Data in this exercise
┏━━

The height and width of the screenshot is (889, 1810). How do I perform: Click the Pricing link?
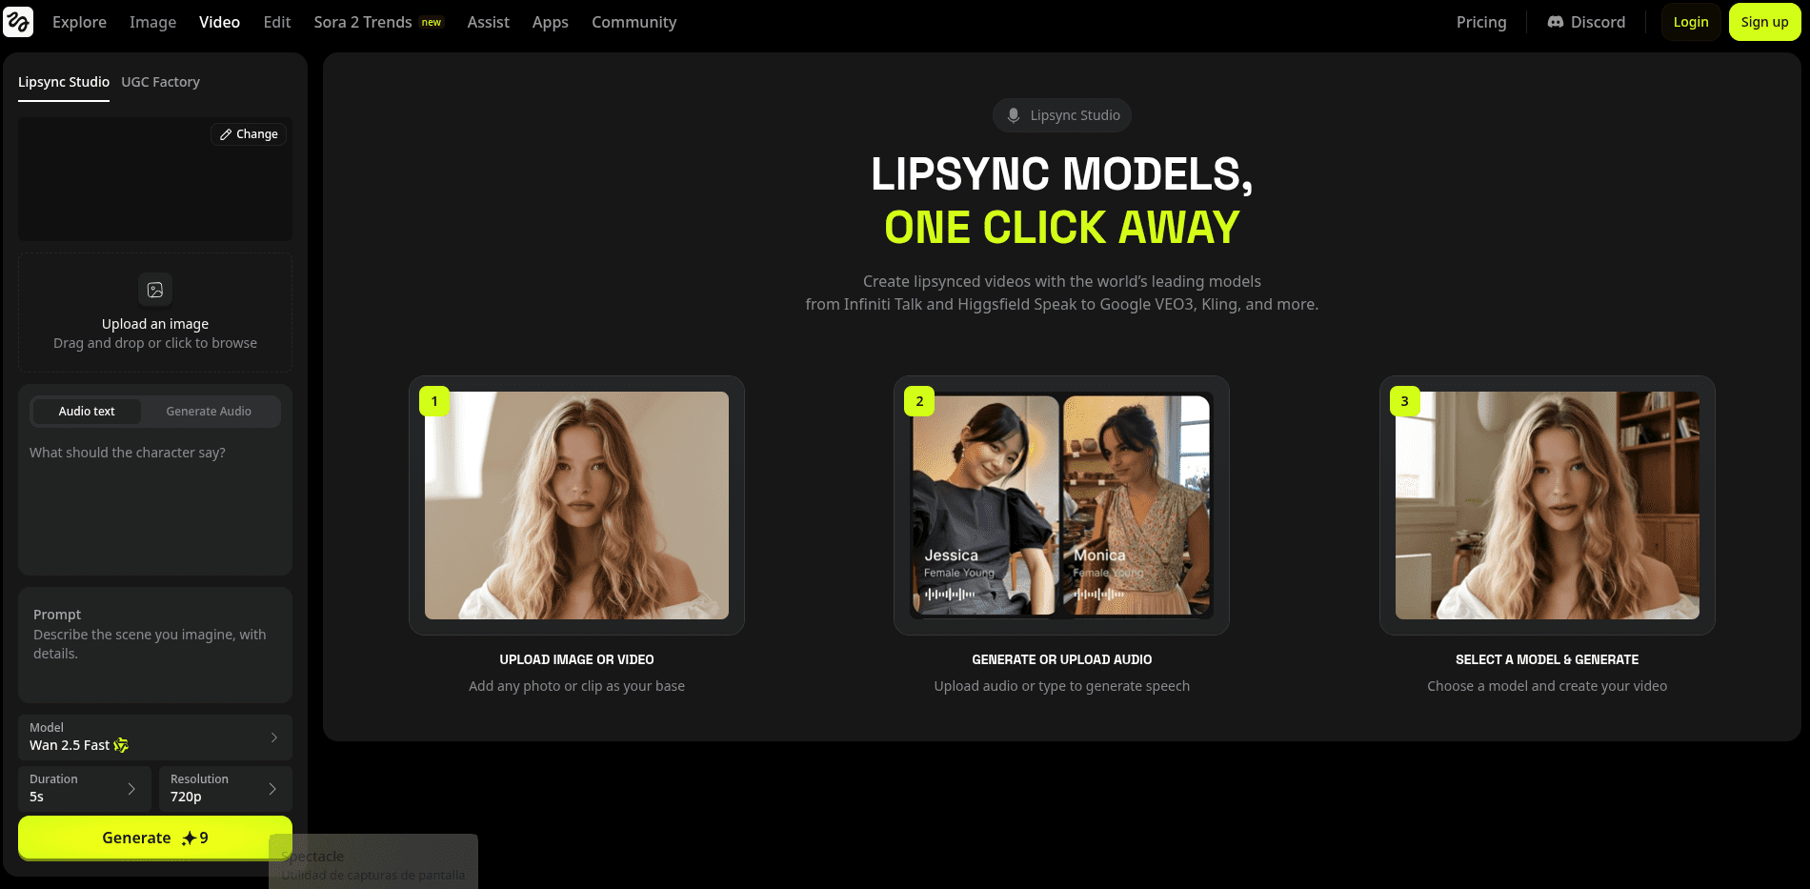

┗━━
┏━━

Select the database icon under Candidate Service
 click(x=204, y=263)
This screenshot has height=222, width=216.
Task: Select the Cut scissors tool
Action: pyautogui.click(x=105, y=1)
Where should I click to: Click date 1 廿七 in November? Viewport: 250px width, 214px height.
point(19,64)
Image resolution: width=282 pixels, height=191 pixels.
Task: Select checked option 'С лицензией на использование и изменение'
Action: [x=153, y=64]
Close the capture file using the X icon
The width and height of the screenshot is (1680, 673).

┗━━
┏━━

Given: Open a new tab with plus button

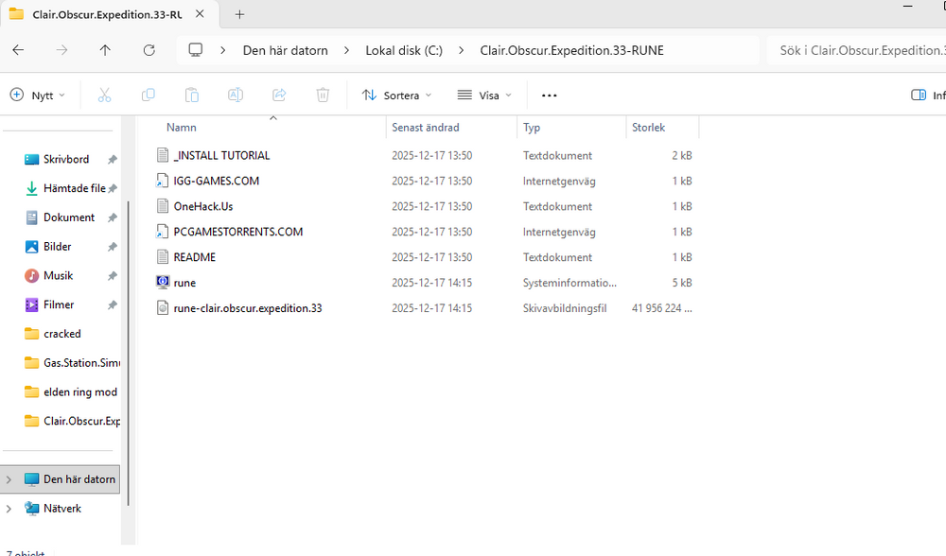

┗━━

Work instruction
Within the material above, copy exactly the lines from the line that holds "Select the database" up to and including the line that holds "The width and".

Problem solution
Select the database icon under Candidate Service
 click(x=204, y=263)
This screenshot has height=222, width=216.
Task: Select the Cut scissors tool
Action: pyautogui.click(x=105, y=1)
Where should I click to: Click date 1 廿七 in November? Viewport: 250px width, 214px height.
point(19,64)
Image resolution: width=282 pixels, height=191 pixels.
Task: Select checked option 'С лицензией на использование и изменение'
Action: [x=153, y=64]
Close the capture file using the X icon
The width and height of the screenshot is (1680, 673).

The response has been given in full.